- What is needed -
Write out the lines of the listing unchanged, beginning at the line that contains "This screenshot has width=640, height=732." and stopping after the line that contains "pyautogui.click(x=261, y=127)".

+++ Data for the task

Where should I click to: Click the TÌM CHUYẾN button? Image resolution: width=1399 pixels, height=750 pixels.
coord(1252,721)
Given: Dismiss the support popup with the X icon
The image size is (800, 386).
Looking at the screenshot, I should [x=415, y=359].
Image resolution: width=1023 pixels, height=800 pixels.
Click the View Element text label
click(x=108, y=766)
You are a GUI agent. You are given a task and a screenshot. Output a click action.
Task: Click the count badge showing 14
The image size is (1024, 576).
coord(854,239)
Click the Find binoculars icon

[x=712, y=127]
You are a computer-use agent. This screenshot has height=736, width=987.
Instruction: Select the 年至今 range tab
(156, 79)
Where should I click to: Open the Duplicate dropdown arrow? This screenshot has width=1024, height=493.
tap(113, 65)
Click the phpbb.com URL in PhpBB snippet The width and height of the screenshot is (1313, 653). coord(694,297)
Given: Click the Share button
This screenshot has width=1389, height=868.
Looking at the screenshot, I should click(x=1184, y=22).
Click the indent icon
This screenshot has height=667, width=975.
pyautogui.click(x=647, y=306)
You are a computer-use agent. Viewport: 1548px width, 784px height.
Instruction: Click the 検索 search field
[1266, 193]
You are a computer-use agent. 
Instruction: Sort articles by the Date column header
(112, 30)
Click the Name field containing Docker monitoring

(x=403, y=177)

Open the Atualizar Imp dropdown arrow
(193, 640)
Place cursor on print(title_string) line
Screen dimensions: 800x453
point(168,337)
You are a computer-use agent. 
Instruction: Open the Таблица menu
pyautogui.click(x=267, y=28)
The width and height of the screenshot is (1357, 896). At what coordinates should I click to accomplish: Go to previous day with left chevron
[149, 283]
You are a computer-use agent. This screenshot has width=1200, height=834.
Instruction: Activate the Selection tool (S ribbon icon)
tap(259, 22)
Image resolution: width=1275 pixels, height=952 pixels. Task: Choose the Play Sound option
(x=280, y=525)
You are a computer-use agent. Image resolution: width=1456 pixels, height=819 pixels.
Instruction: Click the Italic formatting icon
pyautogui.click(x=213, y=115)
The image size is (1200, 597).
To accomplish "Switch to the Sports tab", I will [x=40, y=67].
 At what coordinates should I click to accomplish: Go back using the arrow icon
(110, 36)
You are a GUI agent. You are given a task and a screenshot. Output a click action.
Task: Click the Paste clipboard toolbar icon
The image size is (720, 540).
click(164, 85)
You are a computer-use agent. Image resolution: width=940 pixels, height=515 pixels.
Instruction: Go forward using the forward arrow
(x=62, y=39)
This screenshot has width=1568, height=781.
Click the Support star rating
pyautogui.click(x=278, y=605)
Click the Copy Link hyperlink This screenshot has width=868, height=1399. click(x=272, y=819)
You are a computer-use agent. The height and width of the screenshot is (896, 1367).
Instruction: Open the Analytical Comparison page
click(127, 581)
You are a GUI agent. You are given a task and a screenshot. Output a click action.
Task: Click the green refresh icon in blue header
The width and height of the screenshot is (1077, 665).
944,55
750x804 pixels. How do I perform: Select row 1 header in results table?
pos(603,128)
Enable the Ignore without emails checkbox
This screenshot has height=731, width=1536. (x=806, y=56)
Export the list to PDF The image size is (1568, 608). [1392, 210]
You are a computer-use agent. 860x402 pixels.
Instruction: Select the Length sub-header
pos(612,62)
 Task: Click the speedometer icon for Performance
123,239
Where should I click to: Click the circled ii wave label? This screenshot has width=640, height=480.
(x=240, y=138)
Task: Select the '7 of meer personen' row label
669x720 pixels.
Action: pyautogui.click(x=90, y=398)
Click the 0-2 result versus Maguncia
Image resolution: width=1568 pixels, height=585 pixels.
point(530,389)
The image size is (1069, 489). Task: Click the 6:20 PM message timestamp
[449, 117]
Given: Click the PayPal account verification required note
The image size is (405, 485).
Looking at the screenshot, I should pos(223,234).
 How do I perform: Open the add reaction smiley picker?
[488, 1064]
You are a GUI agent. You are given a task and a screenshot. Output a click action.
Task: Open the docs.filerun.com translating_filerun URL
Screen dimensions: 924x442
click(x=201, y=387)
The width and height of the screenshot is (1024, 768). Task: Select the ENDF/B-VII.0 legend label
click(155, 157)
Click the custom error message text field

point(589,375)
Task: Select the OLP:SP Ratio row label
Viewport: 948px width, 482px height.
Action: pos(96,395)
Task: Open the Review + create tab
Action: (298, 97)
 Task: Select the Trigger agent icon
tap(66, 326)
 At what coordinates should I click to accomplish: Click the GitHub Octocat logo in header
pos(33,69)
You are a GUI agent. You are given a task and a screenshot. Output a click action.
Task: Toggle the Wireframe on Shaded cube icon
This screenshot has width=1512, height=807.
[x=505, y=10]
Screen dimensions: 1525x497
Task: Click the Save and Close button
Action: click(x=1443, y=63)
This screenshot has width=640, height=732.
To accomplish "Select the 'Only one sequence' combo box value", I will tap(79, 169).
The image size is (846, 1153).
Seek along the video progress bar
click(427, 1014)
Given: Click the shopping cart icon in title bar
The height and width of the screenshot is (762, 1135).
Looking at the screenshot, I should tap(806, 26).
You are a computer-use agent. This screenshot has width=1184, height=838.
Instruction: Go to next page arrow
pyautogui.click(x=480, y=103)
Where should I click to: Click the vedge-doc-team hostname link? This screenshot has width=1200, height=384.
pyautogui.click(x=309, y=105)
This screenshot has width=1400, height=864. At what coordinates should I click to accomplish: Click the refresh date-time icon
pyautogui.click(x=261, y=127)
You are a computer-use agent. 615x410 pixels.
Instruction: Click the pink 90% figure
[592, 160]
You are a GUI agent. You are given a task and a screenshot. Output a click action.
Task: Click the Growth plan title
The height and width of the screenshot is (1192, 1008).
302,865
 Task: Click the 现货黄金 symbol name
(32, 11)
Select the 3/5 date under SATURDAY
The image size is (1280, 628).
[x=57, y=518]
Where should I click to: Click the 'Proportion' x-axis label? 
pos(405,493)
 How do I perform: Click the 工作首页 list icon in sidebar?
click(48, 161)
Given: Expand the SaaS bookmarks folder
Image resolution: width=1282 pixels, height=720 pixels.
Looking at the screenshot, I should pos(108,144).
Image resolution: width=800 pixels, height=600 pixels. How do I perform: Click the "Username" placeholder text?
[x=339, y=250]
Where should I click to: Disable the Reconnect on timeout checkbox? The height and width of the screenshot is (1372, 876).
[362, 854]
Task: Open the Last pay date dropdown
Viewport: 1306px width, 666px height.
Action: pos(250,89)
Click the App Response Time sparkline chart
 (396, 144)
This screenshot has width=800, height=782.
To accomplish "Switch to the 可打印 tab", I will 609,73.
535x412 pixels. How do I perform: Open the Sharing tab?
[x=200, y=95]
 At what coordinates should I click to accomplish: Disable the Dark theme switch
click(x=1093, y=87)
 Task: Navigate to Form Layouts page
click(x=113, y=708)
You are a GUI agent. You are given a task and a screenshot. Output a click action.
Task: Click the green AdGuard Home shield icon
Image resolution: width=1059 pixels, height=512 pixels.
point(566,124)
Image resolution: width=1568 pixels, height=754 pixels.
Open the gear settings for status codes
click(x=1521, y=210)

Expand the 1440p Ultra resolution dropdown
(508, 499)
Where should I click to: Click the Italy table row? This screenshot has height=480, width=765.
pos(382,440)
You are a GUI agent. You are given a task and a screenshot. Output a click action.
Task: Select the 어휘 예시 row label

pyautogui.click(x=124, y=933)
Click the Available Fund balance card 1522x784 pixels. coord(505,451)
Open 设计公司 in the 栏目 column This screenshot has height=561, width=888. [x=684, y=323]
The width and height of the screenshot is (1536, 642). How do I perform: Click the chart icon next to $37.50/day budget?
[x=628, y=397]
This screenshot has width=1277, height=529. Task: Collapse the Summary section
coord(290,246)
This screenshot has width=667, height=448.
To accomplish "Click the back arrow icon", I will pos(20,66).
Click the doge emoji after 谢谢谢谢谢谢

++++++

- The response -
This screenshot has width=640, height=732.
To accomplish "Select the 'Only one sequence' combo box value", I will tap(79, 169).
The image size is (846, 1153).
Seek along the video progress bar
click(427, 1014)
Given: Click the shopping cart icon in title bar
The height and width of the screenshot is (762, 1135).
Looking at the screenshot, I should tap(806, 26).
You are a computer-use agent. This screenshot has width=1184, height=838.
Instruction: Go to next page arrow
pyautogui.click(x=480, y=103)
Where should I click to: Click the vedge-doc-team hostname link? This screenshot has width=1200, height=384.
pyautogui.click(x=309, y=105)
This screenshot has width=1400, height=864. At what coordinates should I click to accomplish: Click the refresh date-time icon
pyautogui.click(x=261, y=127)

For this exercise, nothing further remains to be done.